Kegunaan dari hasil penelitian ini adalah

sebagai bahan informasi

pemetaan struktur komunitas fitoplankton di wilayah sekitar Perairan Pulau Semak Daun, Kepulauan Seribu yang dapat dijadikan saran pengelolaan Taman Nasional Laut Kepulauan Seribu. 1.5 Pendekatan Masalah Fitoplankton adalah jasad renik yang hidup melayang di dalam air, relatif tidak memiliki daya gerak sehingga gerakannya dipengaruhi oleh gerakan air dan mempunyai kemampuan berfotosintesis (Davis 1955). Berdasarkan

kemampuannya, fitoplankton dinyatakan sebagai dasar dari piramida makanan di dalam ekosistem perairan. Keberadaan fitoplankton di dalam ekosistem perairan bergantung pada aktivitas organisme lain terutama bakteri, yang mampu menguraikan bahan organik menjadi bahan anorgaik yang sangat dibutuhkan oleh fitoplankton (Nyabakken 1992). Fitoplankton mempunyai peranan sangat penting sebagai produsen primer karena mampu menerima dan mengikat cahaya matahari untuk fotosintesis. Fitoplankton meliputi kelas Bacillariophyceae, Cholorophyceae, Chrysophyceae, Dinophyceae, Euglenophyceae, Haptophyceae, Prisiphyceae, dan Xantophyceae (Boney 1975). Pada rantai makanan di laut, fitoplankton merupakan produsen primer yang pada umumnya terdiri dari kelas Diatom (Bacillariophyceae) dan Dinoflagelata (Dinophyceae), fitoplankton tersebut menjadi makanan langsung bagi zooplankton dan beberapa jenis ikan filter feeder (Praseno dan Kastoro 1980). Hal ini diperkuat bahwa fitoplakton yang berukuran besar dan biasa tertangkap oleh jaring plankton adalah Diatom dan Dinoflagelata (Nybakken 1992). Oleh karena itu ke dua kelompok fitoplankton ini di kategorikan sebagai jenis fitoplankton penting di laut (Praseno dan Kastoro 1980).

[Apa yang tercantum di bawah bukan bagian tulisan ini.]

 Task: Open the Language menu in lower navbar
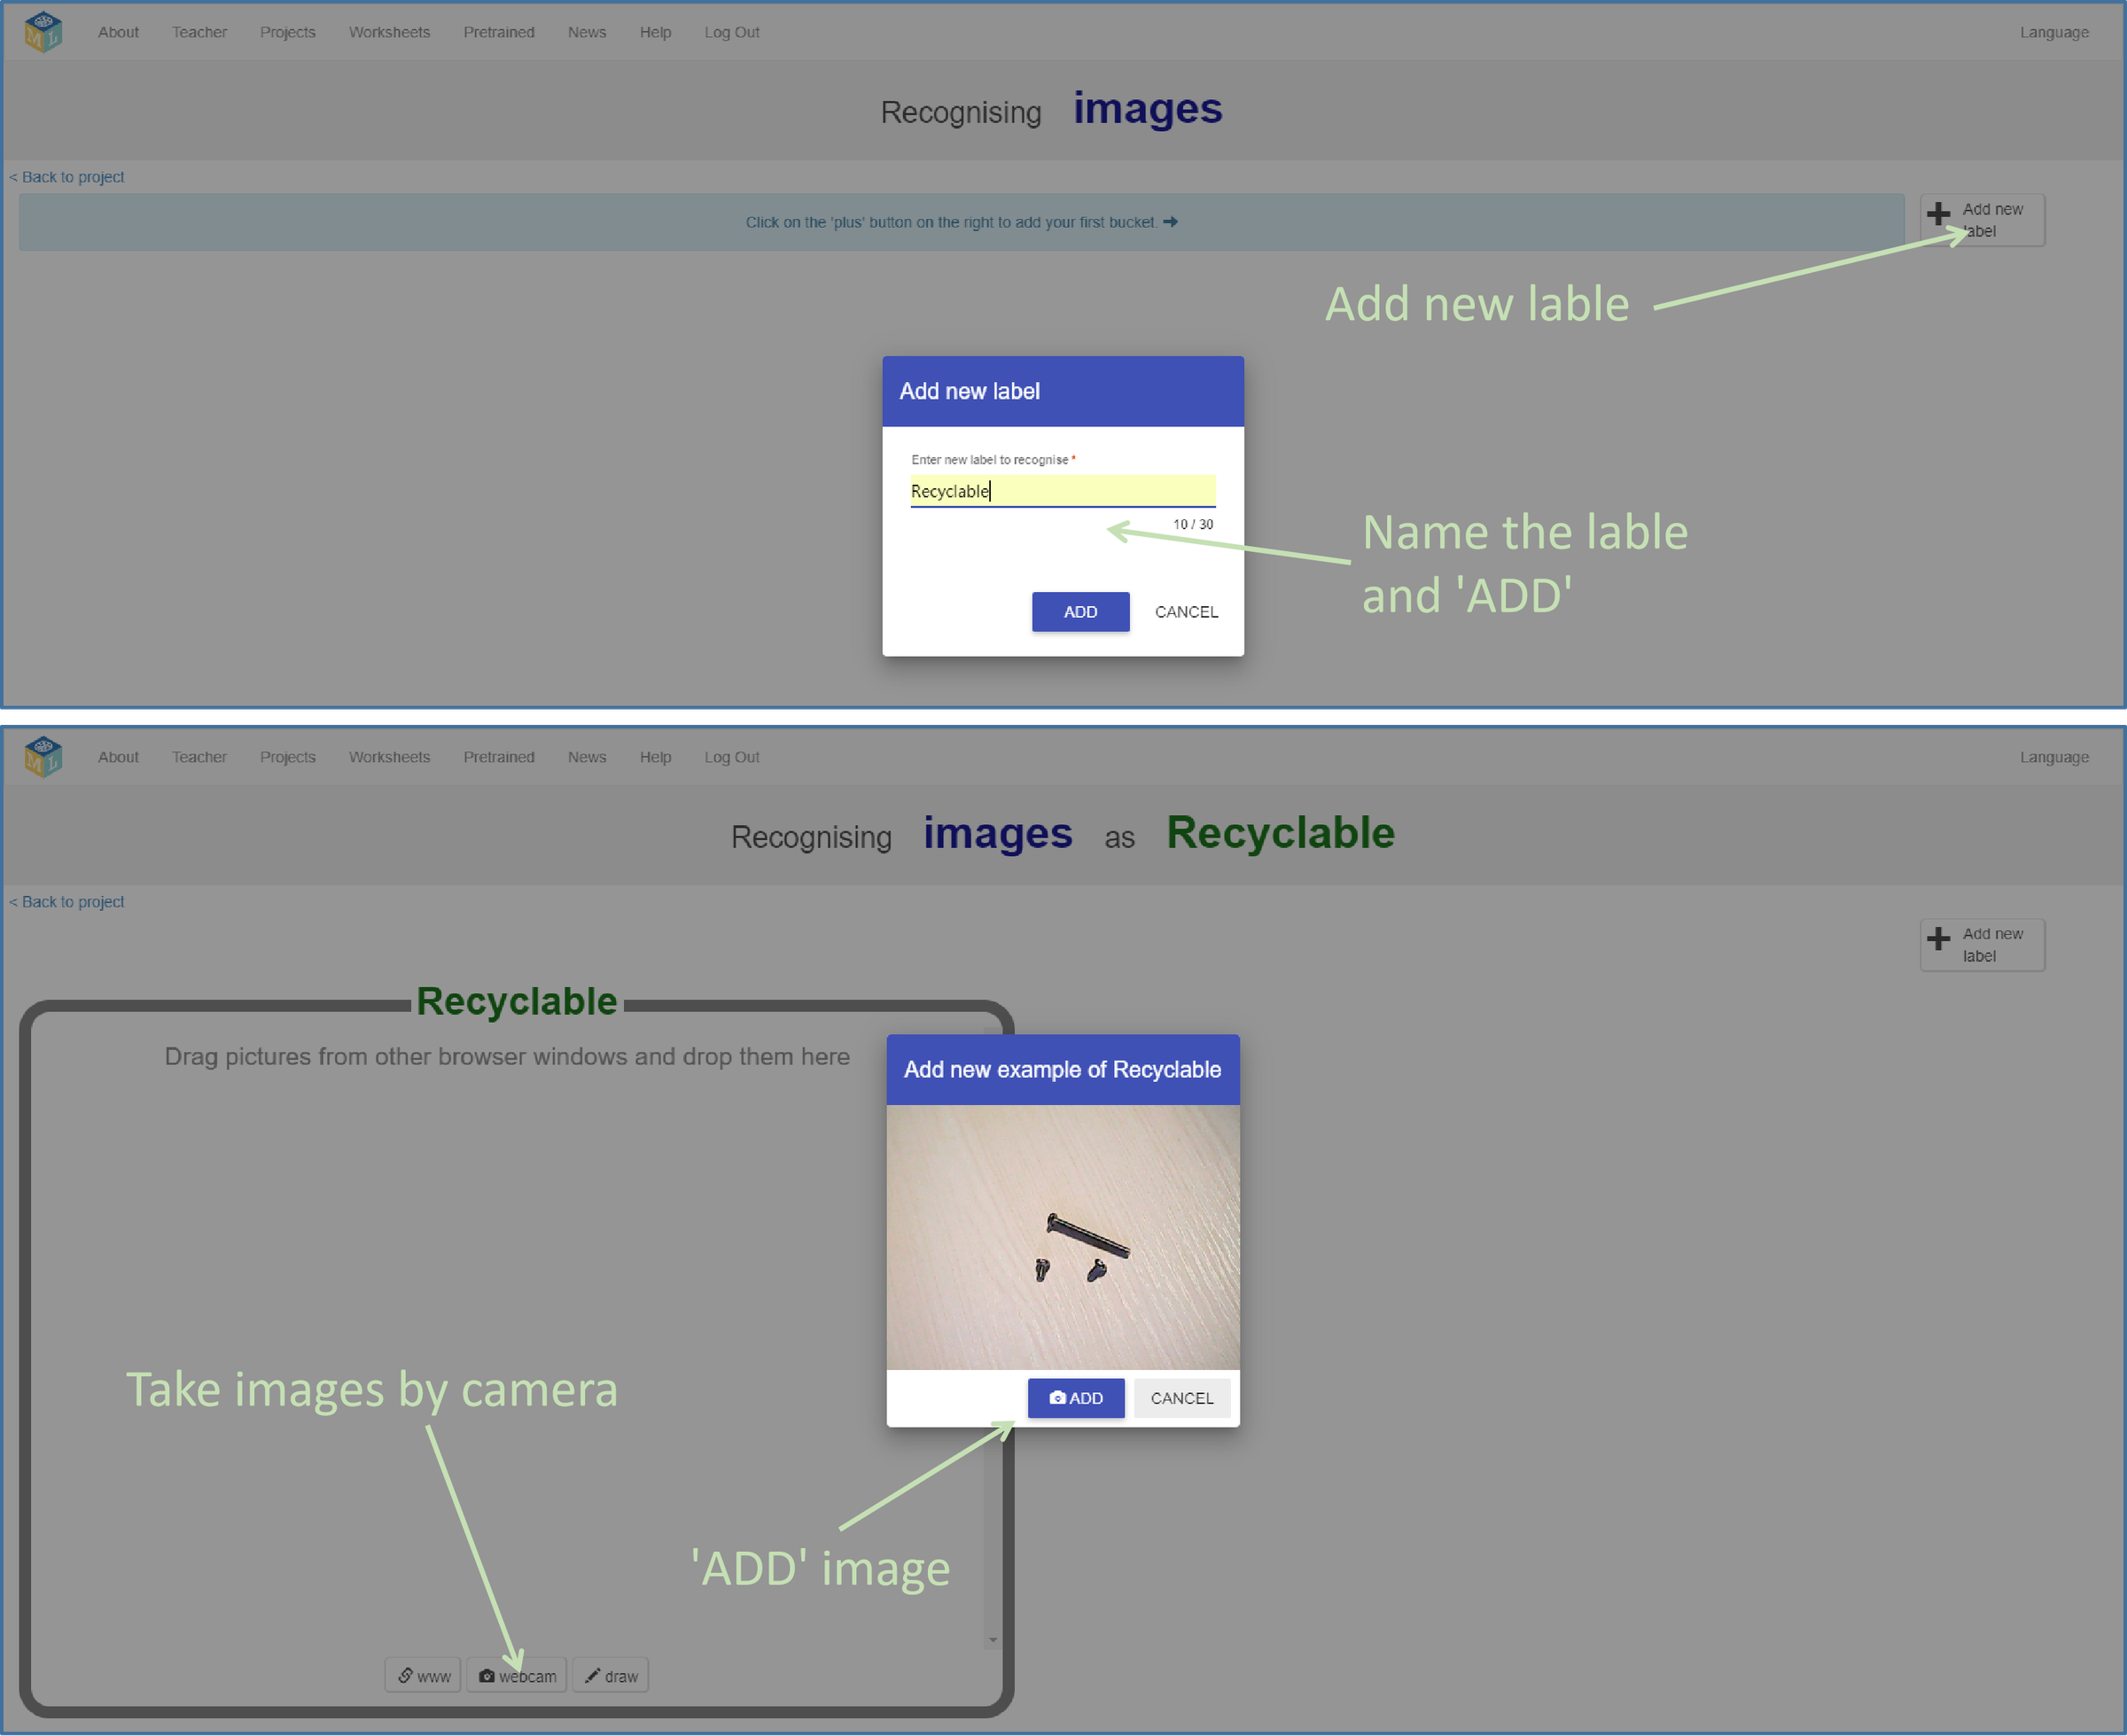click(x=2053, y=757)
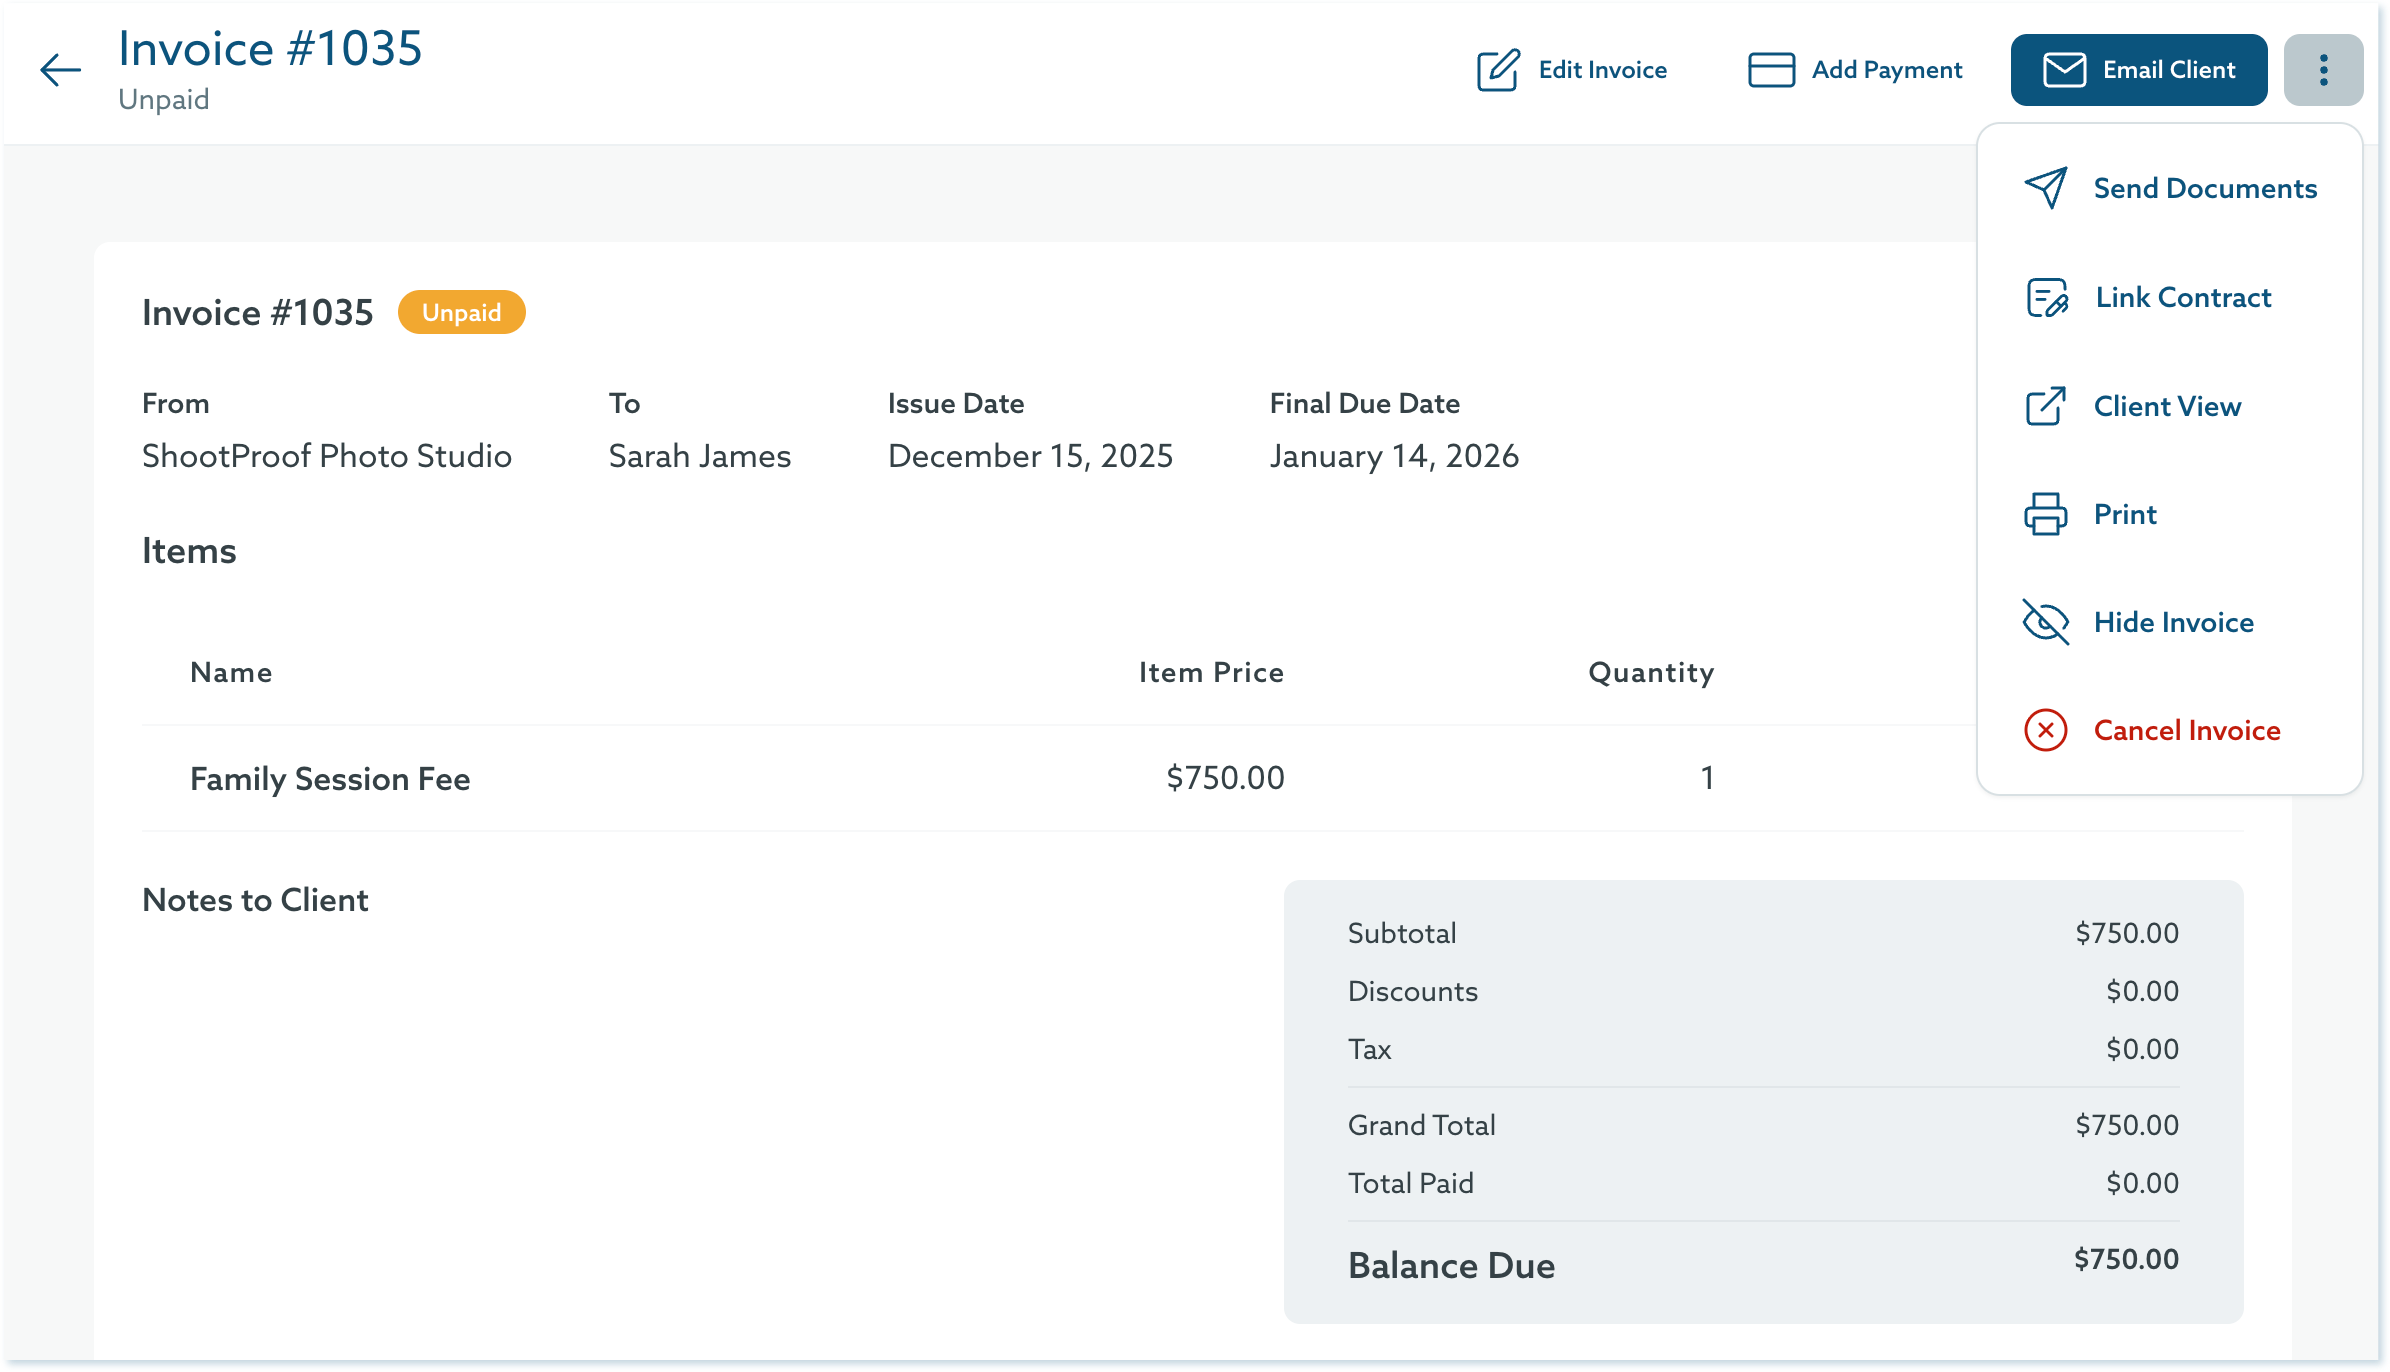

Dalam rantai makanan (food chain), fitoplankton dimakan hewan herbivor yang merupakan konsumen primer (primary consumer). Produsen sekunder ini umumnya berupa zooplankton yang kemudian dimangsa pula oleh hewan karnivor yang lebih besar sebagai konsumen sekunder (secondary consumer). Demikian seterusnya rentetan karnivor memangsa karnivor lain hingga produsen tingkat keempat, kelima dan seterusnya (Nontji 1993). Keberadaan fitoplankton mempunyai hubungan yang positif dengan kesuburan, apabila kelimpahan fitoplankton di suatu perairan tinggi maka peraiaran tersebut memiliki produktivitas primer yang tinggi pula (Raymount 1963). Produktivitas primer adalah laju produksi bahan organik (dinyatakan dalam C= karbon) melalui reaksi fotosintesis persatuan volume / luas sutu perairan tertentu (Nontji 1994). Produktivitas primer merupakan persediaan makanan untuk organisme heterotrof, seperti bakteri, jamur dan hewan. Ikan

termasuk salah satu organisme heterotrof yang dalam hal ini ikan merupakan produktivitas sekunder suatu perairan. Banyaknya produktivitas sekunder dari suatu komunitas tergantung pada banyaknya ptoduktivitas primer pada komunitas yang bersangkutan. Artinya produktivitas sekunder tinggi jika produktivitas primernya tinggi (Susanto 2000). Selain itu produktivitas primer juga mempunyai hubungan positif dengan produktivitas sekunder seperti zooplankton dan ikan (Susanto 2000). Dengan kata lain keberadaan fitoplankton sebagai produsen primer yang tinggi dapat meningkatkan keberadaan organisme di atasnya yang berperan sebagai produsen sekunder seperti zooplankton dan ikan, Perairan Karang Lebar Pulau Semak Daun merupakan daerah yang masuk ke dalam zona pemukiman dan berfungsi sebagai pusat pemerintahan,daerah eskploitasi dan tempat tinggal para penduduk sehingga sangat potensial bagi kegiatan pengelolaan. Pulau Semak Daun merupakan pulau kecil tak berpenghuni dan dikelilingi oleh terumbu karang dengan luas 10.000 m, terletak di Kepulauan Seribu, sebelah utara Teluk Jakarta. Posisi lokasi studi tersebut terletak diantara 54256,60 LS hingga 54422,64 LS dan1063316,80 BT hingga 1063650,40 BT. Struktur komunitas fitoplankton yang ada di perairan Karang Lebar Pulau Semak Daun belum diketahui sehingga dengan mengetahui susunan kelompok fitoplankton yang terdapat diperairan pulau Semak Daun dan faktor lingkungan yang ada didalamnya dapat disimpulkan bahwa pulau semak daun potensial sebagai tempat yang mempunyai produktivitas primer tinggi. Informasi tentang struktur komunitas fitoplankton ini juga bisa digunakan untuk memprediksi apakah di daerah tersebut banyak terdapat biota laut yang nantinya dapat mendukung kegiatan pengelolaan di pulau Semak Daun.